The few times I have gone out there to bear-watch, the crowds have been quite well-behaved, not needing much guidance from the rangers about proper conduct in bear country. But with so many people visiting the area, someone (or someone’s dog) inevitably makes a wrong move that makes the mother bears nervous and concerned about their cubs’ safety. This is a time to be especially observant of bear body-language and to give the bears even more space than usual. These bears are quite used to people and normally behave extremely well; we can keep them that way, for all of us to enjoy, if we ourselves behave properly. A new guide to staying safe around bears, including some new information, is in the works; it will be available from ADFG.
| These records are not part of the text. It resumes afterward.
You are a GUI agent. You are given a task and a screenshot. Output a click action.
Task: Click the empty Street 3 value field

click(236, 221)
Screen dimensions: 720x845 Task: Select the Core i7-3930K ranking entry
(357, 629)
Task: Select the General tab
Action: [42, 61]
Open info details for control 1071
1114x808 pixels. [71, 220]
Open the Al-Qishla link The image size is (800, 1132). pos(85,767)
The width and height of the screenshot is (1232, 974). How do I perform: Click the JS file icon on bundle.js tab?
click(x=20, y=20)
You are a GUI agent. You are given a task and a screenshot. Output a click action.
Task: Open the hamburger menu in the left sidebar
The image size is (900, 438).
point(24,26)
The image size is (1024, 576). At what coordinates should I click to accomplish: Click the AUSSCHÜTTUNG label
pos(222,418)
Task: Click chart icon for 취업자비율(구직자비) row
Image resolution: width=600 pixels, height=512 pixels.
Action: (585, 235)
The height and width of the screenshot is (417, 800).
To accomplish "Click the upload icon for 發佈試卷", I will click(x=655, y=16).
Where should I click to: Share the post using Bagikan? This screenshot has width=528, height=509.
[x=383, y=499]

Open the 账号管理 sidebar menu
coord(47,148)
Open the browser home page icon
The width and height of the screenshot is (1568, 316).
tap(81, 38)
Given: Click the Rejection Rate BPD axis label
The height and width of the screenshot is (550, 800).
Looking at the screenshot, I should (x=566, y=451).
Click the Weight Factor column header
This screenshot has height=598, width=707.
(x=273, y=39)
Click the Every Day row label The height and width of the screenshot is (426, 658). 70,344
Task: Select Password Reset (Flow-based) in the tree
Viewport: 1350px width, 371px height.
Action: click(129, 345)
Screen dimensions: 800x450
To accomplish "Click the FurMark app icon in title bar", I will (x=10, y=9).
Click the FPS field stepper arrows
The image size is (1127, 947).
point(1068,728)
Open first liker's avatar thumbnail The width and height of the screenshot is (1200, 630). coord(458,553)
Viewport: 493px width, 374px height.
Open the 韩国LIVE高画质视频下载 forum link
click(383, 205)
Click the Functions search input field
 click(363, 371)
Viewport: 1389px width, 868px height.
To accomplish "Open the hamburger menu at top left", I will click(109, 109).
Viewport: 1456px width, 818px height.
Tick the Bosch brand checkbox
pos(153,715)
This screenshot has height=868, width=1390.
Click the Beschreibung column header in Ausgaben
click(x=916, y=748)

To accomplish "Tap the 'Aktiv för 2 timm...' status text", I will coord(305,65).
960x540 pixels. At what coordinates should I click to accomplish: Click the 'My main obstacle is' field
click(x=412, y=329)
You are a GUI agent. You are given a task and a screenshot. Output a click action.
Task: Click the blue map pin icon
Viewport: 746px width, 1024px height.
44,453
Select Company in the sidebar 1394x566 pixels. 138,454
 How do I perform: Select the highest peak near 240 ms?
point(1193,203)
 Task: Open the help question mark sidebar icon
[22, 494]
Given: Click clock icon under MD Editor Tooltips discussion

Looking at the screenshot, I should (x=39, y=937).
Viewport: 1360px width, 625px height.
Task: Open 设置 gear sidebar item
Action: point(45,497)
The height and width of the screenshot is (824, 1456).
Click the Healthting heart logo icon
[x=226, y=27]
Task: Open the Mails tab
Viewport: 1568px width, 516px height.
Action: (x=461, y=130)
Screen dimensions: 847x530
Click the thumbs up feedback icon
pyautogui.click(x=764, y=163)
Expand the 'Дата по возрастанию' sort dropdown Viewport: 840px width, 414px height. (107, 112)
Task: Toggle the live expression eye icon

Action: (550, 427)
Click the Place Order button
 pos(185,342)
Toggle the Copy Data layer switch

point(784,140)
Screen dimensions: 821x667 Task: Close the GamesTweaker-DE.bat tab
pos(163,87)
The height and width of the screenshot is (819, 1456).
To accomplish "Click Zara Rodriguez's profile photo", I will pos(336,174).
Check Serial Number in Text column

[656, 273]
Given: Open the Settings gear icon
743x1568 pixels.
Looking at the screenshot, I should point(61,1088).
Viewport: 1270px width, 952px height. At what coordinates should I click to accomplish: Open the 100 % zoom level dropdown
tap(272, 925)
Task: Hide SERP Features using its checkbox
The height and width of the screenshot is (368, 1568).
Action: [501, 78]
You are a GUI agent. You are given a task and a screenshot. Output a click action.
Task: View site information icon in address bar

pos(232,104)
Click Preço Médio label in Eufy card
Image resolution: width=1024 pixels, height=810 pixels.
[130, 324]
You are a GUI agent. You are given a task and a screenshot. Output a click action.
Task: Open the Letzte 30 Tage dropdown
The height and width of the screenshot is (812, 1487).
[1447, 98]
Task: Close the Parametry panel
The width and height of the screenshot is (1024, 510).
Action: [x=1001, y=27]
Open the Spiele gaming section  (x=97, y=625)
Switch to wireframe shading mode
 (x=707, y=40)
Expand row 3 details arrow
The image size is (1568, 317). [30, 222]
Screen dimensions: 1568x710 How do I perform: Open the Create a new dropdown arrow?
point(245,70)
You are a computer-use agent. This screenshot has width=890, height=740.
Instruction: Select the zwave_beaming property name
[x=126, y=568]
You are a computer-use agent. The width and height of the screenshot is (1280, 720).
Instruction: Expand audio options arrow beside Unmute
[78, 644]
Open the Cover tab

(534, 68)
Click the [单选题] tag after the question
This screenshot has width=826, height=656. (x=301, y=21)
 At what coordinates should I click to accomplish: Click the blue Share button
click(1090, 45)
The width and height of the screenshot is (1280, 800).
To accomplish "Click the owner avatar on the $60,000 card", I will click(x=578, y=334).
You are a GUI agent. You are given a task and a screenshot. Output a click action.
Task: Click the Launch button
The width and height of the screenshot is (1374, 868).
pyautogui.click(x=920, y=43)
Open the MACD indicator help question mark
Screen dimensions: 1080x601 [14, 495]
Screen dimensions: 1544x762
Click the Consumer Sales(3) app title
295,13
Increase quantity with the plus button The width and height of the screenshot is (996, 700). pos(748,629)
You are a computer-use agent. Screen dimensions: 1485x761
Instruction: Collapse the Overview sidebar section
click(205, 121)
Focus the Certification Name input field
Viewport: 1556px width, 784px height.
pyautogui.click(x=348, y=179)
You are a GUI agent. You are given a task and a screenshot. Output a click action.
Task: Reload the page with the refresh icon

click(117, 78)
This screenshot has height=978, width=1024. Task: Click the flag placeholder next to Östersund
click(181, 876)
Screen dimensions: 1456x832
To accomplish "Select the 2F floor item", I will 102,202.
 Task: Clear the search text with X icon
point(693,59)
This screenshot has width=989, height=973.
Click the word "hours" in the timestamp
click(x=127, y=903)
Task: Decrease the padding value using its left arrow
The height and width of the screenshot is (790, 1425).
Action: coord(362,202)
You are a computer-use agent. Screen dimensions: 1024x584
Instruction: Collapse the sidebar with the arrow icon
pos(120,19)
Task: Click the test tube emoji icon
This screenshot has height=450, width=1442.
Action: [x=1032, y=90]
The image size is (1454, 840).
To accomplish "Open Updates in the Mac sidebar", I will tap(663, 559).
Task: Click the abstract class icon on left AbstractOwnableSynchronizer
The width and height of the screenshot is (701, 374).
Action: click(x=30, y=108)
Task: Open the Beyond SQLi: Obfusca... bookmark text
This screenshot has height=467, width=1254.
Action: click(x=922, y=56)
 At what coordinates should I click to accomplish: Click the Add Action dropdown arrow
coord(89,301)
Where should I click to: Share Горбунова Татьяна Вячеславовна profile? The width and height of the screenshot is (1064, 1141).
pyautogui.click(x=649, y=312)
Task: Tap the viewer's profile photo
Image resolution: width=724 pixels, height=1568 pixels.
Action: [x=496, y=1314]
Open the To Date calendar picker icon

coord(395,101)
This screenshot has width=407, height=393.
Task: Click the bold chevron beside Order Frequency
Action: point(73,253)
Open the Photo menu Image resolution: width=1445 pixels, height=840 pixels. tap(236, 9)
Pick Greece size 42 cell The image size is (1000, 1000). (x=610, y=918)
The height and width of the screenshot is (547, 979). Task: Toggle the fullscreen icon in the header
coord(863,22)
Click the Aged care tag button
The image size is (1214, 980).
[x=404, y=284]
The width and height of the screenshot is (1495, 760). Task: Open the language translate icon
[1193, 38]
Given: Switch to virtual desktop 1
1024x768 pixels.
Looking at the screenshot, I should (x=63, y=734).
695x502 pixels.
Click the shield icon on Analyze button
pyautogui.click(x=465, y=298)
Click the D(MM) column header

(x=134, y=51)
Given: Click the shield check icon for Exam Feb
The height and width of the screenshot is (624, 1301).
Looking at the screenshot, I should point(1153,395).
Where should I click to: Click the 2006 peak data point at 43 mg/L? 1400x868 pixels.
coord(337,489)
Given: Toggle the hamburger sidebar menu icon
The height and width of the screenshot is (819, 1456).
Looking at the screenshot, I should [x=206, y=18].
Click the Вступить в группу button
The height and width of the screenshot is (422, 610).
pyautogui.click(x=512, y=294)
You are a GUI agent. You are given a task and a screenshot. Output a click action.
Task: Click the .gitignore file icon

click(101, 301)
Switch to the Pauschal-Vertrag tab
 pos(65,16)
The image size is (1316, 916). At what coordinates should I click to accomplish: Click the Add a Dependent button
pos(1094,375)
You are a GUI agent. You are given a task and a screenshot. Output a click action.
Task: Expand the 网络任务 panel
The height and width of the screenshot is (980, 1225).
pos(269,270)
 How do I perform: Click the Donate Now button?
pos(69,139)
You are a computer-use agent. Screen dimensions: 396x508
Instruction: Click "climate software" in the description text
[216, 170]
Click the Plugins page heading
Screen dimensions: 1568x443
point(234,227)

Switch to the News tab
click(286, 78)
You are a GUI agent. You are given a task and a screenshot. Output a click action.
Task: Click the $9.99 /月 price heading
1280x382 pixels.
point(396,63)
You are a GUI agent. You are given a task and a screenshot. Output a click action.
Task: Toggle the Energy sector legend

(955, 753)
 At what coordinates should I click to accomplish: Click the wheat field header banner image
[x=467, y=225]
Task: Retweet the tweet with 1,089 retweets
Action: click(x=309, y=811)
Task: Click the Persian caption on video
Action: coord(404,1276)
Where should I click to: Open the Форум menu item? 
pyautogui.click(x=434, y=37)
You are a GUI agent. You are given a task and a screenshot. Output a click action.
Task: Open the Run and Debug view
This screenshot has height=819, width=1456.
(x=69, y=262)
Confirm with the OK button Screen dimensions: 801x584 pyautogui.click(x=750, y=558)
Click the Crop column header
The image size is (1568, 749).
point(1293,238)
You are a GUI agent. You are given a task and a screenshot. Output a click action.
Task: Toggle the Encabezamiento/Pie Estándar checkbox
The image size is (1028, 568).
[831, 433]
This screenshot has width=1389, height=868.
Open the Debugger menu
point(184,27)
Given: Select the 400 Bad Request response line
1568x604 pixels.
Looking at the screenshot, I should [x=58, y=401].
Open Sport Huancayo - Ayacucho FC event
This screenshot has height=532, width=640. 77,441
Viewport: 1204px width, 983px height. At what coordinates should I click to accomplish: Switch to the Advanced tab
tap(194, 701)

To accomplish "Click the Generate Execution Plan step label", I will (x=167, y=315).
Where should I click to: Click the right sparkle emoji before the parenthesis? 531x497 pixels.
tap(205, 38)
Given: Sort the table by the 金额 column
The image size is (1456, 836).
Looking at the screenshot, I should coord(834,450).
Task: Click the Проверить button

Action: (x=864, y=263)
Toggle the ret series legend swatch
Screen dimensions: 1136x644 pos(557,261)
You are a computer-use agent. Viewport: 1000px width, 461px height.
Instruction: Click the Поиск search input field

–When we were in Bartlett Cove, Glacier Bay, one day in June, we stumbled upon a female grouse that clearly had chicks somewhere nearby. Standing on big rock, she clucked and fussed, even when we stood back to see what might emerge from the tall, dense beach grasses. I circled slowly back around her rock, hoping to see the chicks as they crossed a narrow path. Well! Mama did not like that one bit, and as I inched forward, she gave a body slam to my shoulder as she flew ahead, sounding the alarm. As far as that female was concerned, I had invaded her space and she was not going to stand for it! Then we saw the eight or so chicks—they had already crossed the path and were not close to the mother’s rock at all. Nice big chicks! They all took flight away from the presumed danger (us), followed by mama.

The next day, we managed to upset a pair of greater yellowlegs as we walked out into some extensive beach meadows. Both adults yelled and swooped at us, so we knew that there were chicks in the area. We never did see those chicks, well hidden in the tall grass, and the tumult subsided as soon as we moved out onto the open beach.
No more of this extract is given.